"I've been a Nachmanoff fan for several years so prepare for some gushing. Anyone who's seen this guy live - whether doing his own show or backing Al Stewart - would likewise go on because he's one of those just-under-the-radar musicians who we muse, "Why isn't he famous?" Not only does he have excellent acoustic and electric guitar chops but he plays bass and piano in tasty arrangements on this folk rock release. Add top notch writing talents and a solid band, and you've got a CD that'll make you plunk your arse down and listen to it all the way through -- from the traditional English ballad style "Midnight Sea" to the folk-pop of "Lucky." There are just enough hooky guitar licks on these songs to make you smile but not so much that they distract from the wonderful stories and out of the ordinary characters. There's the guy who brightens a city corner with flowers in the upbeat "George's Corner" and a man who remorsefully reports his brother's activities to the authorities in "Judas Kiss." Al Stewart makes an appearance in "The Invader," a serious ballad with a sinister piano and wailing electric guitar that wonders if the evil doers we're worried about are the kind within. Highly recommended."

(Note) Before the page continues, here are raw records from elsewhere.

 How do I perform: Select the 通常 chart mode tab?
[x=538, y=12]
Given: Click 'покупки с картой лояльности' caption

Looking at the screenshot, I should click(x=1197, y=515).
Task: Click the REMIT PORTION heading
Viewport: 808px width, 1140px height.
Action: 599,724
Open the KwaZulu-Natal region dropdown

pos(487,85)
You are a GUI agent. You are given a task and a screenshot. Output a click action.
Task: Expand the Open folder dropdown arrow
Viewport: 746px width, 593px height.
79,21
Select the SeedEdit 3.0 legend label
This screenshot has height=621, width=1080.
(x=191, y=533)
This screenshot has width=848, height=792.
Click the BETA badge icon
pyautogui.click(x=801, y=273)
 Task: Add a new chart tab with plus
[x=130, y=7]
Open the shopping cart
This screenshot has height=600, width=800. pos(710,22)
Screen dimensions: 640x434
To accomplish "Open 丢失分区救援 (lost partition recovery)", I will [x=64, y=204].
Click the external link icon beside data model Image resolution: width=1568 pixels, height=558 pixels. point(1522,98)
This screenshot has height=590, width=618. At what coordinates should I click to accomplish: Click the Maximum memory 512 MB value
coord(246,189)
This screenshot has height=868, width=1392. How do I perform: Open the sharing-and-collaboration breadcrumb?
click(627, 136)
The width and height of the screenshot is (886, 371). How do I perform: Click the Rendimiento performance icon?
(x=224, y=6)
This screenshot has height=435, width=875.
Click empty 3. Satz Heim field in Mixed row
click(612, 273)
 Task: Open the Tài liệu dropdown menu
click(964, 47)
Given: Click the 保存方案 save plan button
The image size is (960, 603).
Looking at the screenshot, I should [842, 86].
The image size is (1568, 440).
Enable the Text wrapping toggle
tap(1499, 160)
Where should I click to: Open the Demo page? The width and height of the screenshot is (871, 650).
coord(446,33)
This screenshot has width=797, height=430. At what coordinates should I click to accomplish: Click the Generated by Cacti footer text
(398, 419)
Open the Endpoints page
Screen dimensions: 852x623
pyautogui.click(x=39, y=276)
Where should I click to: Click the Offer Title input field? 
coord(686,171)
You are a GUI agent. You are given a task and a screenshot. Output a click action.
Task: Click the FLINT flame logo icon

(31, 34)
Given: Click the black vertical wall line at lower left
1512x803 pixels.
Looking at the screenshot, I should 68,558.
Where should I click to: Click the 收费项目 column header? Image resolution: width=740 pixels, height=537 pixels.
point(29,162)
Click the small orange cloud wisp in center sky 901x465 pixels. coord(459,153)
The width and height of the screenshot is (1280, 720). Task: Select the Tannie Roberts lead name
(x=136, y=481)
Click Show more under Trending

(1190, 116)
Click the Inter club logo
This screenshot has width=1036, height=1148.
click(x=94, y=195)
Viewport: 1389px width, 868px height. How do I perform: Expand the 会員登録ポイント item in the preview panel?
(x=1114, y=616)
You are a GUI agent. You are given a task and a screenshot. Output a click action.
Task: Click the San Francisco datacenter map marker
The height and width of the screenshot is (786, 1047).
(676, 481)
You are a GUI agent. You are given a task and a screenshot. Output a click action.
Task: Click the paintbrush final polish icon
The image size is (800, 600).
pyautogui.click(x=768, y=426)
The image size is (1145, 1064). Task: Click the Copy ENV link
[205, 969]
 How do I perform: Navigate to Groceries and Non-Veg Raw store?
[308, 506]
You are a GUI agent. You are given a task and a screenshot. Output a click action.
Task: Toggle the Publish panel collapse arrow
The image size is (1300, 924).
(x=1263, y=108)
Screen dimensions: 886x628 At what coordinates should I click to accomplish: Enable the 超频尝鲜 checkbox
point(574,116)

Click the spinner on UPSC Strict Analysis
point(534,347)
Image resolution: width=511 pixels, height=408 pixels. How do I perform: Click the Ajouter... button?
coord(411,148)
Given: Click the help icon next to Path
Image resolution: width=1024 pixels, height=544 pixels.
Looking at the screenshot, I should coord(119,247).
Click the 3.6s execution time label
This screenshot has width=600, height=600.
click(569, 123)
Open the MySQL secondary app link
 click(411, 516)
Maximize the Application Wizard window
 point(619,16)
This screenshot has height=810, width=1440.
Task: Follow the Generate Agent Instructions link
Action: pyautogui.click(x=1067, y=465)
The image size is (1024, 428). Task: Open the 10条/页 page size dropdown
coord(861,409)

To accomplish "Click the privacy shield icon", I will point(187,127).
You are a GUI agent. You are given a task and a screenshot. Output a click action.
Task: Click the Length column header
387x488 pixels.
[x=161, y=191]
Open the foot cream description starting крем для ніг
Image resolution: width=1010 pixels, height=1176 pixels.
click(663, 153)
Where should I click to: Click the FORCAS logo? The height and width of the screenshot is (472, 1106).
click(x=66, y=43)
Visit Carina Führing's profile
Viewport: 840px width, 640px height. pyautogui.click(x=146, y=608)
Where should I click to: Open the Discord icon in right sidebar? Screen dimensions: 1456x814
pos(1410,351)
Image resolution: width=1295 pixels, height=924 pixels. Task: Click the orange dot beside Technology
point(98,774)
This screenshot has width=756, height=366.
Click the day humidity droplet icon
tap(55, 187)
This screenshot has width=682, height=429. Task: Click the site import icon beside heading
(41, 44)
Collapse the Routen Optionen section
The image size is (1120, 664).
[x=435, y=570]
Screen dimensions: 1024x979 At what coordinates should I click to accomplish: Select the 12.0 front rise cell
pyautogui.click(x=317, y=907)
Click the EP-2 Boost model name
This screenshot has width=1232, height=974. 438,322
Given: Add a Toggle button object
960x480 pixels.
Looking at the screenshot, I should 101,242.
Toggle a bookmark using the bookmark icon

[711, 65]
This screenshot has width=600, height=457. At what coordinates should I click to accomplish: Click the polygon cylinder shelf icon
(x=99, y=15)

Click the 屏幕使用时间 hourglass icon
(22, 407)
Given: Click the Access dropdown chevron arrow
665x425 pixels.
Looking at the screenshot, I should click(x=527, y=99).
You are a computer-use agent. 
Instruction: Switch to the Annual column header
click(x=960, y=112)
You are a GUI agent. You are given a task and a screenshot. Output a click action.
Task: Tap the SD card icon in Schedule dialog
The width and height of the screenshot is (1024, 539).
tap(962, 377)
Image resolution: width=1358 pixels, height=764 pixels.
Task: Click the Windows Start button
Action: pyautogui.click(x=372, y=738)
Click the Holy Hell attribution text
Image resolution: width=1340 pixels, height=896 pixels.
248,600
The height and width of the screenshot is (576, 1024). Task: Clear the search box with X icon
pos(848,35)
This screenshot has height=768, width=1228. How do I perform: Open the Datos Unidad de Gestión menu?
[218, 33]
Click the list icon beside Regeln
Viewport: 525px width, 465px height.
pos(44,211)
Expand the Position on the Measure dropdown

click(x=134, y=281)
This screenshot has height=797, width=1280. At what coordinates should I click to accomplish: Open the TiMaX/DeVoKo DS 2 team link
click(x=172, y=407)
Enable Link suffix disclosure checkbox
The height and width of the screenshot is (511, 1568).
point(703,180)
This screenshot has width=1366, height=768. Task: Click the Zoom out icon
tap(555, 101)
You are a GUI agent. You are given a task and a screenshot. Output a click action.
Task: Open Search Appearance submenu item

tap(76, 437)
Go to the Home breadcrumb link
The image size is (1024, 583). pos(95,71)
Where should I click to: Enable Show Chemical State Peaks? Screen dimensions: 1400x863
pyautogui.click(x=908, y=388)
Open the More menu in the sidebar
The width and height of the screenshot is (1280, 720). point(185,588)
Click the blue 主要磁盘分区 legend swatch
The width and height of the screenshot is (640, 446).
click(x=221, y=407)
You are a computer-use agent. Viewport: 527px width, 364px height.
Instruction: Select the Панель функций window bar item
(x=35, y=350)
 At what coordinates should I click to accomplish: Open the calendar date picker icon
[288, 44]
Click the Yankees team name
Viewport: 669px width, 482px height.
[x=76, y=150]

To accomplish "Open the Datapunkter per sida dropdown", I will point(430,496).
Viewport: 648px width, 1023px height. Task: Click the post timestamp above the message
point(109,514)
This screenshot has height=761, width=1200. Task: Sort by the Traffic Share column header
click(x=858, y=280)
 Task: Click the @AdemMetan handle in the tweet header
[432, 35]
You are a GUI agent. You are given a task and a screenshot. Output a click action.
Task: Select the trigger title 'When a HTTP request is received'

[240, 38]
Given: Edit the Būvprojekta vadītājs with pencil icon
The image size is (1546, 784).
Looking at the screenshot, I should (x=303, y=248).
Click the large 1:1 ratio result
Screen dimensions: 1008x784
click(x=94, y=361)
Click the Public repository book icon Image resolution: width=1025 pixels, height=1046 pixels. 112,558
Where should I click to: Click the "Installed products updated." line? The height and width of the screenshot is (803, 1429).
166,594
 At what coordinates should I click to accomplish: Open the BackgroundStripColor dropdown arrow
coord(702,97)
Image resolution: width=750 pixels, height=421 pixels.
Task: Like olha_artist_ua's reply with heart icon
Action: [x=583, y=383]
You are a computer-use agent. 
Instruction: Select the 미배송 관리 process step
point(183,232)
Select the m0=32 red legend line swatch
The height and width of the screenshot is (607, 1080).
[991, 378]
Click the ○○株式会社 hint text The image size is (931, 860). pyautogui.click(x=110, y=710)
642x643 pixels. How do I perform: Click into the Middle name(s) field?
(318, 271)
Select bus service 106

- Jamie Anderson, Minor 7th
"We just finished listening to Time Before the Fall, and loved it. Nachmanoff's songs are superbly creative, the lyrics so witty, touching, and evocative, the music so soothing to the ear (even when the lyrics have a scorpion's sting in the tail). His voice is also lovely, one of the few contemporary singers we've heard who can actually enunciate in song so that the listener can grasp the meaning of his words. And though, knowing his reputation as a great musician, we fully expected to be entertained by some lively guitar accompaniment, we were positively astonished to hear how good an all-around instrumentalist he is--not simply on the guitar but on the piano and other instruments as well. Wow!!!!! We were positively delighted to hear Nachmanoff's superb performance on this CD."